- Born: Jean Marie Henri d'Esménard 27 September 1894 Shanghai, China
- Died: 24 February 1966 (aged 71) Nice, France

= Jean d'Esme =

French writer and journalist (1894–1966)

Jean Marie Henri d'Esménard, known as Jean d'Esme (27 September 1894 – 24 February 1966) was a French writer and journalist.

==Biography==
D'Esme was born in Shanghai, China in a noble French family originating from Provence. His father was a customs official in the Indochinese island Réunion. Jean studied in Paris in National School of Overseas France. After World War I, he turned to journalism and travelling, and started writing for magazines Je sais tout, Le Matin and L'Intransigeant. He travelled extensively in Central and East Africa, and wrote a series of articles about Ethiopia for L'Écho de Paris.

He published his first book, Thi-Bâ, fille d'Annam, in 1920, for which he was awarded Prix de Jouy by the Académie Française. D'Esme became known for his adventure novels, most notably Les Dieux Rouges, published in English as The Red Gods. He has also written numerous biographies, mostly of colonial military heroes, and a number of books for children.

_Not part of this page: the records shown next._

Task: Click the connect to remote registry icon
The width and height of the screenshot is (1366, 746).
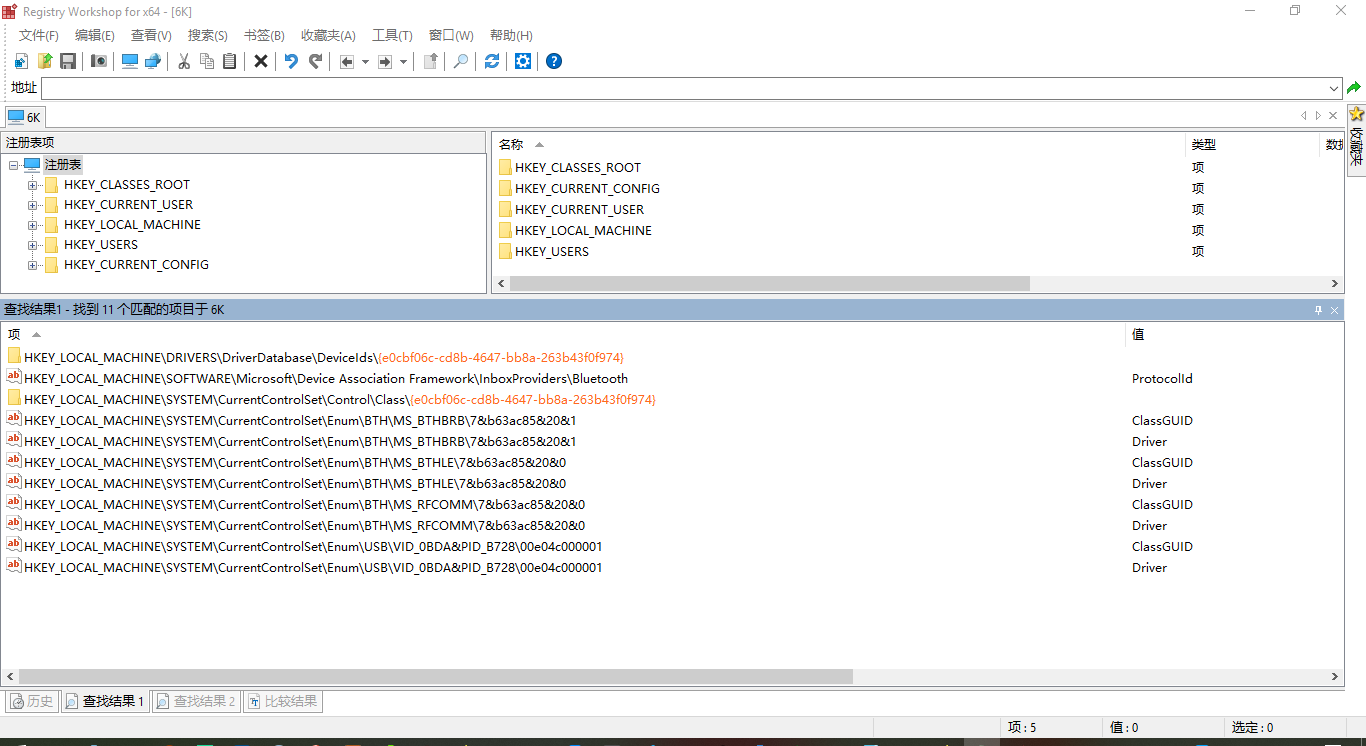Action: point(153,61)
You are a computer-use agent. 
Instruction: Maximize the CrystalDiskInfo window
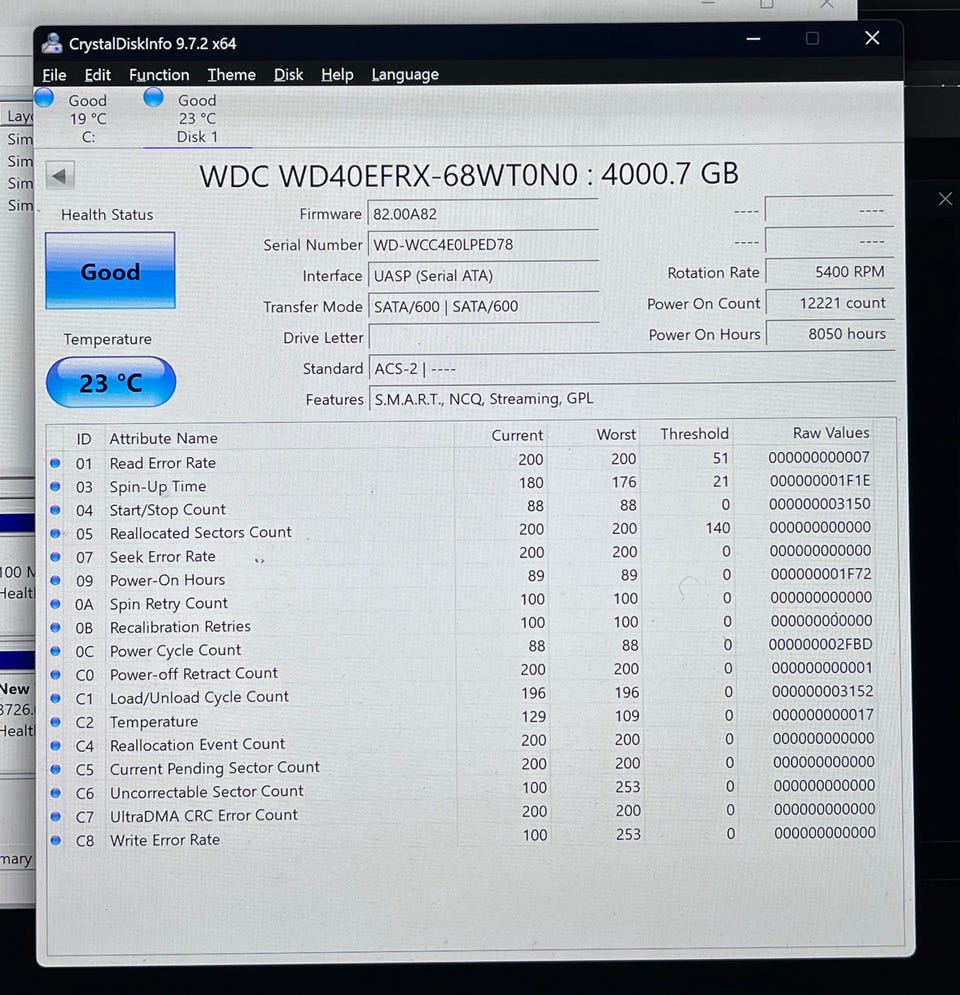812,39
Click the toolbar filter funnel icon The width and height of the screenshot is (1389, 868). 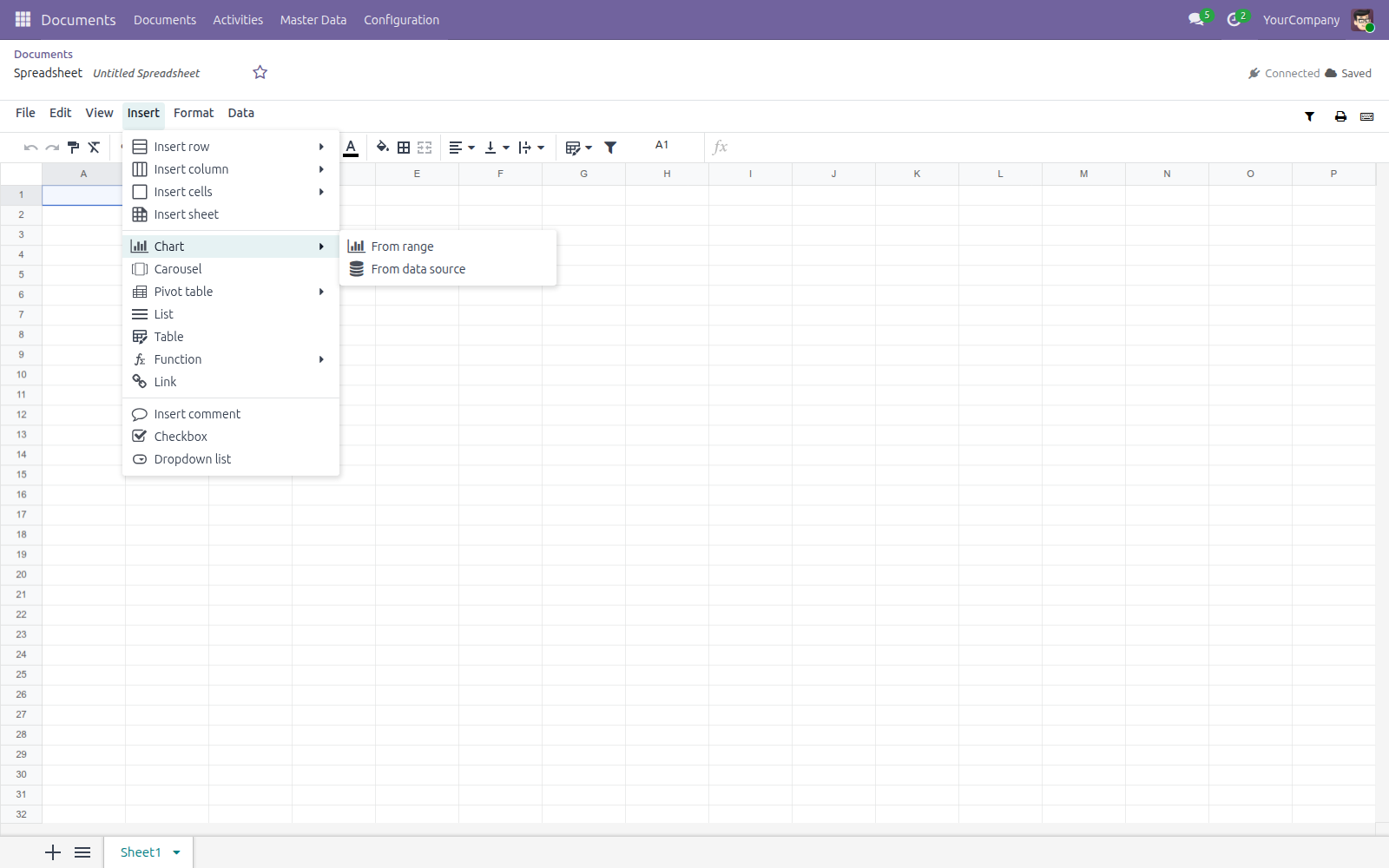point(610,148)
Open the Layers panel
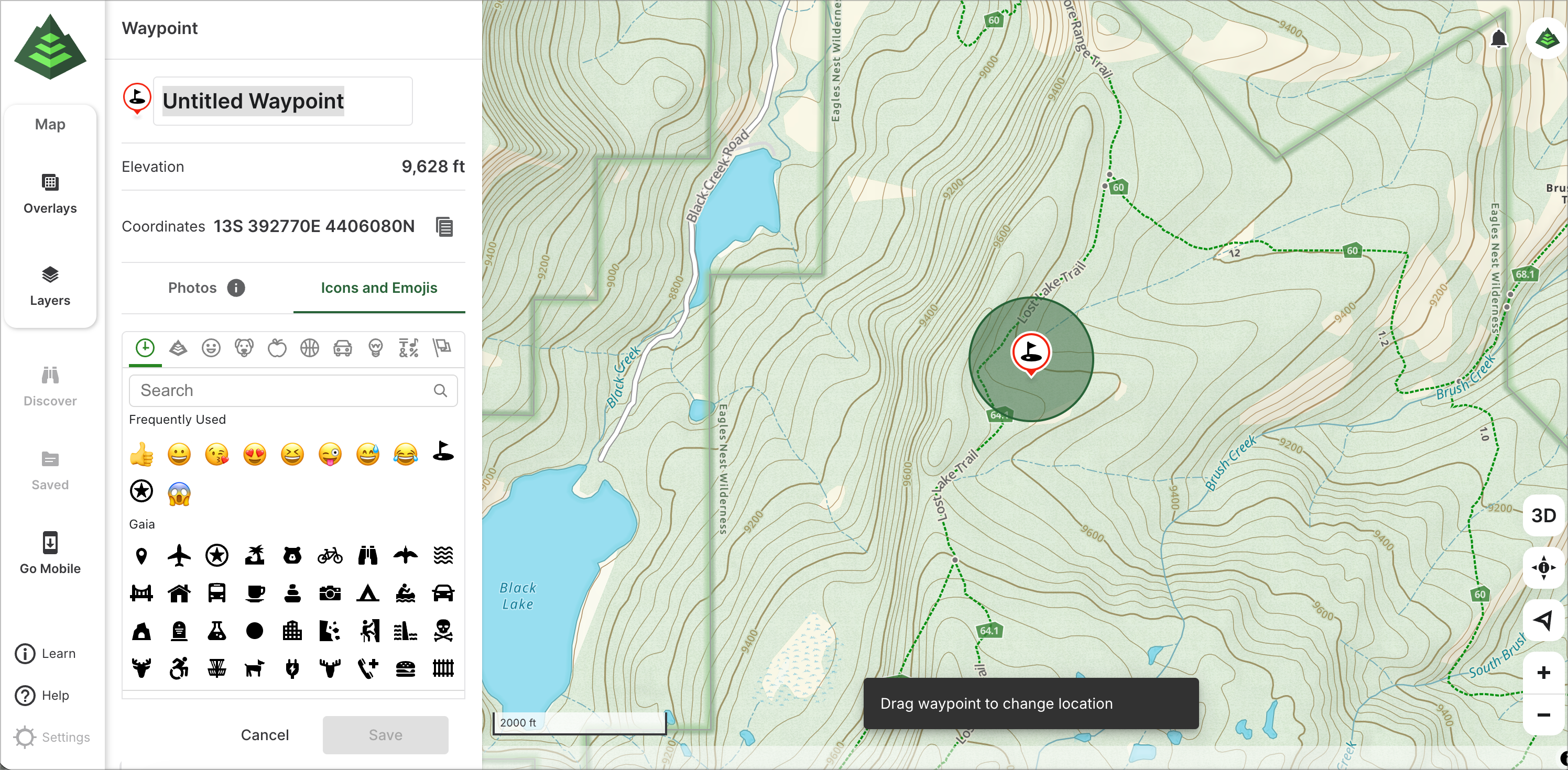This screenshot has width=1568, height=770. [x=50, y=286]
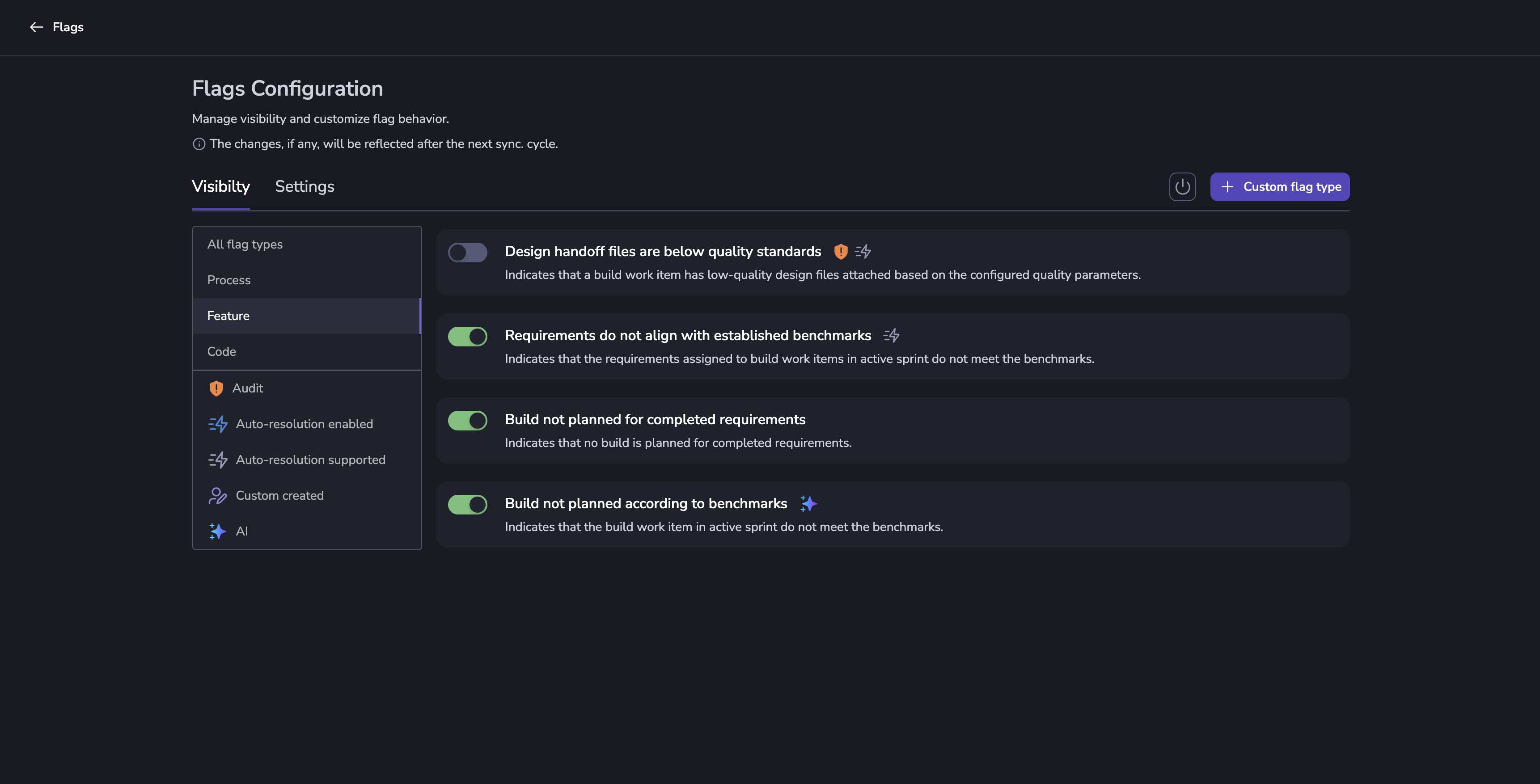Click the info icon beside sync notice
Viewport: 1540px width, 784px height.
(199, 144)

In 1936, d'Esme produced the film La Grande Caravane in location of eastern Niger, about the journey of a caravan to the salt mines of Bilma. In the same year, during Spanish Civil War, d'Esme was imprisoned for filming in prohibited areas. In 1941, he directed the film Quatre de demain in Ramatuelle at the request of Vichy France.

From 1947 until his death, D'Esme was a member of the Académie des sciences d'outre-mer, and in 1955–1956, was a chairman of the Société des gens de lettres.